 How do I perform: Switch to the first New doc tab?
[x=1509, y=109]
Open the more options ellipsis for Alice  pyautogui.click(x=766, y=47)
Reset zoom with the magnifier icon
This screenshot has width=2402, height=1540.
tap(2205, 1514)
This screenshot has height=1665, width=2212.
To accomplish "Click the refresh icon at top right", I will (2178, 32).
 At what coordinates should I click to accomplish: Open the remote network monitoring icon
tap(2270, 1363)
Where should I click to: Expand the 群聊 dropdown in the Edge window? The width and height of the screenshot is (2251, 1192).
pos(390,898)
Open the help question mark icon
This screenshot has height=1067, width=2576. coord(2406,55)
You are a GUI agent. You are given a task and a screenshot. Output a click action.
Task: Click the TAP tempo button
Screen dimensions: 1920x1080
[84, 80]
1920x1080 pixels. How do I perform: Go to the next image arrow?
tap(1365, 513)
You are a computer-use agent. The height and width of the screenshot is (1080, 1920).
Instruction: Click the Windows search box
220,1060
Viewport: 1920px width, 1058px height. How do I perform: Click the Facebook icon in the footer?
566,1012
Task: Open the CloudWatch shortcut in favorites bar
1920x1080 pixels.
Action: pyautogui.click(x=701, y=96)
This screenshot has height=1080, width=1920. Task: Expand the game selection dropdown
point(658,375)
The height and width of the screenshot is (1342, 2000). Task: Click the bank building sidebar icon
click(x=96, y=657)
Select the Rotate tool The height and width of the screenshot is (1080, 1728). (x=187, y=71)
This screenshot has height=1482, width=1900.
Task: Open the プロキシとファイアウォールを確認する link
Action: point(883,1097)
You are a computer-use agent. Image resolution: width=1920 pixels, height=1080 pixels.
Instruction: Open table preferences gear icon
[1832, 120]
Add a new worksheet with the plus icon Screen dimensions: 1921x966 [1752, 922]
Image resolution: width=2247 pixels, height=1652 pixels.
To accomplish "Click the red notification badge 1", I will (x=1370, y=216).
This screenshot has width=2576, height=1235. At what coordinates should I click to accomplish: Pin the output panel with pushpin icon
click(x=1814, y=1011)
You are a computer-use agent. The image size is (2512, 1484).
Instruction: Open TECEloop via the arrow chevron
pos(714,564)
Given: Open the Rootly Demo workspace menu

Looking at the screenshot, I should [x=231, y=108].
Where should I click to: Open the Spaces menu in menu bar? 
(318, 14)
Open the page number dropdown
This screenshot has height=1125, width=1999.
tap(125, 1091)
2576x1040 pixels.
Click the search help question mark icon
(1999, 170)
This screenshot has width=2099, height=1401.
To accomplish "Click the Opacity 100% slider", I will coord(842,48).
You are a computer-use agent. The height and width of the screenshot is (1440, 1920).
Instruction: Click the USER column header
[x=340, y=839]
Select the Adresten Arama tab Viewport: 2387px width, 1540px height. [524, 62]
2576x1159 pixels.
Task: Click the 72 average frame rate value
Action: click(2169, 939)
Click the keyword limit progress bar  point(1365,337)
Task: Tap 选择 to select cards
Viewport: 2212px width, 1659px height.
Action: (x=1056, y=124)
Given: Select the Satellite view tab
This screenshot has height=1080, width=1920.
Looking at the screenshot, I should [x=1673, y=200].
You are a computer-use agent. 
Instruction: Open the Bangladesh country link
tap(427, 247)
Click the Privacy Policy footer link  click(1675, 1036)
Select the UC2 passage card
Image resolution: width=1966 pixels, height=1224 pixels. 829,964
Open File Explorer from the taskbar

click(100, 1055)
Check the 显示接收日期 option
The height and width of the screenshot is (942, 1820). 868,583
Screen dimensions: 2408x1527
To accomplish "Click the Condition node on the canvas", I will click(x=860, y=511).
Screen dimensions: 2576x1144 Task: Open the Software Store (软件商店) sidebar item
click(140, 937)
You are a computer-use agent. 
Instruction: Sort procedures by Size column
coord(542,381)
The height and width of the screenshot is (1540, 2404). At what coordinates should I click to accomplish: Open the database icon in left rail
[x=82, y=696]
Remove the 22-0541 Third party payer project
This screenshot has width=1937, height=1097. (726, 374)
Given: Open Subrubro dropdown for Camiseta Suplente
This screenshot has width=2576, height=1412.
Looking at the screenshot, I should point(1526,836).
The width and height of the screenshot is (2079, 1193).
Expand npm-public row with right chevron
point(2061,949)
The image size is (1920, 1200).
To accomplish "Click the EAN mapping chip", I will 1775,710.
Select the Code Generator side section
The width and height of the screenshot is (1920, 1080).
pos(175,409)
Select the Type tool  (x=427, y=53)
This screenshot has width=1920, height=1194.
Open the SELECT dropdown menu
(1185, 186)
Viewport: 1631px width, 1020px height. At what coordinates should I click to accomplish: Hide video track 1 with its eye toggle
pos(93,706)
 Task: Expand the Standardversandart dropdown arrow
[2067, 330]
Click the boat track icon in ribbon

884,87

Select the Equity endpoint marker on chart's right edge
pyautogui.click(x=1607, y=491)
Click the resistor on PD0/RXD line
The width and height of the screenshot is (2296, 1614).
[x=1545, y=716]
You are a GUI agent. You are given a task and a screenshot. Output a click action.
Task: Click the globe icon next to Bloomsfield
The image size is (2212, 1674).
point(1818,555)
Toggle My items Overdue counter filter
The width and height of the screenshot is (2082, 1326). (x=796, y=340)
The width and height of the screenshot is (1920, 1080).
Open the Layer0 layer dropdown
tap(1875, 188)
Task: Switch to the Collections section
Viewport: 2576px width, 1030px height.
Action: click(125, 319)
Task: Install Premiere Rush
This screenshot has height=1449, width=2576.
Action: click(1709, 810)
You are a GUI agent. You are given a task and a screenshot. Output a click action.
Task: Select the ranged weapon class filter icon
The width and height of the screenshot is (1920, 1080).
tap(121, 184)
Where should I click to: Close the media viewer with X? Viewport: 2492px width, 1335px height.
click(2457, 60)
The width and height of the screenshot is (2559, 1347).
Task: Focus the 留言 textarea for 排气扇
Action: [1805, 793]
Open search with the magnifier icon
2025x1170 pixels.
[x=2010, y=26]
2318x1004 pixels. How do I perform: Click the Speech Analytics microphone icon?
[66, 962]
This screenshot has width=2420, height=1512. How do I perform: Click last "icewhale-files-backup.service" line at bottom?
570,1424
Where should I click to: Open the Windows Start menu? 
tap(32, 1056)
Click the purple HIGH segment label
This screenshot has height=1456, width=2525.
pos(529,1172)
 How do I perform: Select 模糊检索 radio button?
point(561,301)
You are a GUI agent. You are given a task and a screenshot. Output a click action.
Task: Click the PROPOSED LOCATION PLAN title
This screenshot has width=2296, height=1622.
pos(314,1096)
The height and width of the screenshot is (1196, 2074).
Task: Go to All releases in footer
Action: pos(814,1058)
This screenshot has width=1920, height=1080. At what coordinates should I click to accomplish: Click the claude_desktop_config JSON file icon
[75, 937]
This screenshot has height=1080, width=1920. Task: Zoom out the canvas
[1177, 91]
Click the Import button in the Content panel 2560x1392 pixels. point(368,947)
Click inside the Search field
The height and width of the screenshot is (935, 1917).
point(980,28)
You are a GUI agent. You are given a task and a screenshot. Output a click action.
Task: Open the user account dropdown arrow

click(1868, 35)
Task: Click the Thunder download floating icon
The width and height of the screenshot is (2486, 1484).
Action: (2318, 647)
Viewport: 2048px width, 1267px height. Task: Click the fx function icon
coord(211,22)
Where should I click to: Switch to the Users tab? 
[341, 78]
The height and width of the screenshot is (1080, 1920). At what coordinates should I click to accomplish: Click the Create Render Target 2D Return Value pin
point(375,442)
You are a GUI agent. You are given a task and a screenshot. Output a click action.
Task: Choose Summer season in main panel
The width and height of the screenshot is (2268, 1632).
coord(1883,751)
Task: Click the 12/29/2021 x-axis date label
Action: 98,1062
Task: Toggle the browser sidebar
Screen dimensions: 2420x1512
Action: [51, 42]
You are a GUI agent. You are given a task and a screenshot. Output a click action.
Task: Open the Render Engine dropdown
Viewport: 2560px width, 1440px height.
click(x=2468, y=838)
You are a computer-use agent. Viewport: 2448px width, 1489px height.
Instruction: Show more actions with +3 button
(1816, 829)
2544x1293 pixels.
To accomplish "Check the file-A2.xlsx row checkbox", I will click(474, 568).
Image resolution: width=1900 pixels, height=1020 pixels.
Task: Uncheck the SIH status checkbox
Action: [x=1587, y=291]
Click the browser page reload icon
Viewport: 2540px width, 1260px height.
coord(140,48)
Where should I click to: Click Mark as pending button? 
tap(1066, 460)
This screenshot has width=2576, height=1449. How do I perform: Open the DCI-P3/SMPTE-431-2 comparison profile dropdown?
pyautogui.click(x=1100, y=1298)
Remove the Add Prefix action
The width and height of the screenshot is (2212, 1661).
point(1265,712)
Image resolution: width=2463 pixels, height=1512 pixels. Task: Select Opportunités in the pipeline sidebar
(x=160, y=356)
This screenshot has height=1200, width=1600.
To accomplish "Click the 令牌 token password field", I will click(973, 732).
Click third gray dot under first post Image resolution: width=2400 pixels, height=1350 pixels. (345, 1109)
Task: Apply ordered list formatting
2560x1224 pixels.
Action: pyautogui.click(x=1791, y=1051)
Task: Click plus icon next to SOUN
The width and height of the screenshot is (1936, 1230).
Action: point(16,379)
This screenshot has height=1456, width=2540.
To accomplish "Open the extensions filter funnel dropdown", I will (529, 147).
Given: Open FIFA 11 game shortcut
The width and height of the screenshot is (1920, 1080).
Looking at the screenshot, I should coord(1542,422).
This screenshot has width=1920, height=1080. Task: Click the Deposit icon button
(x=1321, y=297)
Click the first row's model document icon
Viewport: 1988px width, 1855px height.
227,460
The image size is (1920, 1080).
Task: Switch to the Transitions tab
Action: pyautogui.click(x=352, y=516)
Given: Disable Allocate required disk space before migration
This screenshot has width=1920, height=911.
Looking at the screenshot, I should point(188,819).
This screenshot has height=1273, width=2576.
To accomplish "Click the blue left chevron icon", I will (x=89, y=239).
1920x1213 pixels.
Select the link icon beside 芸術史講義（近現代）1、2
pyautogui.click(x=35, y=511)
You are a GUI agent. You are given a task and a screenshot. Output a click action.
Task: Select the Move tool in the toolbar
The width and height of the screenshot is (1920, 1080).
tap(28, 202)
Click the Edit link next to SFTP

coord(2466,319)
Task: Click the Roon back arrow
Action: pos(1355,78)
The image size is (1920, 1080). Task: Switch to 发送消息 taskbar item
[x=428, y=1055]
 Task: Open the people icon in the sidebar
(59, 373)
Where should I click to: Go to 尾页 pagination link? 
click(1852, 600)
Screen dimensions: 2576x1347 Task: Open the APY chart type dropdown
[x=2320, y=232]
==*==
Work order » For this exercise, copy each line from the listing above that has the word "shortcut".

Solution below »
Task: Open the CloudWatch shortcut in favorites bar
Given: Open FIFA 11 game shortcut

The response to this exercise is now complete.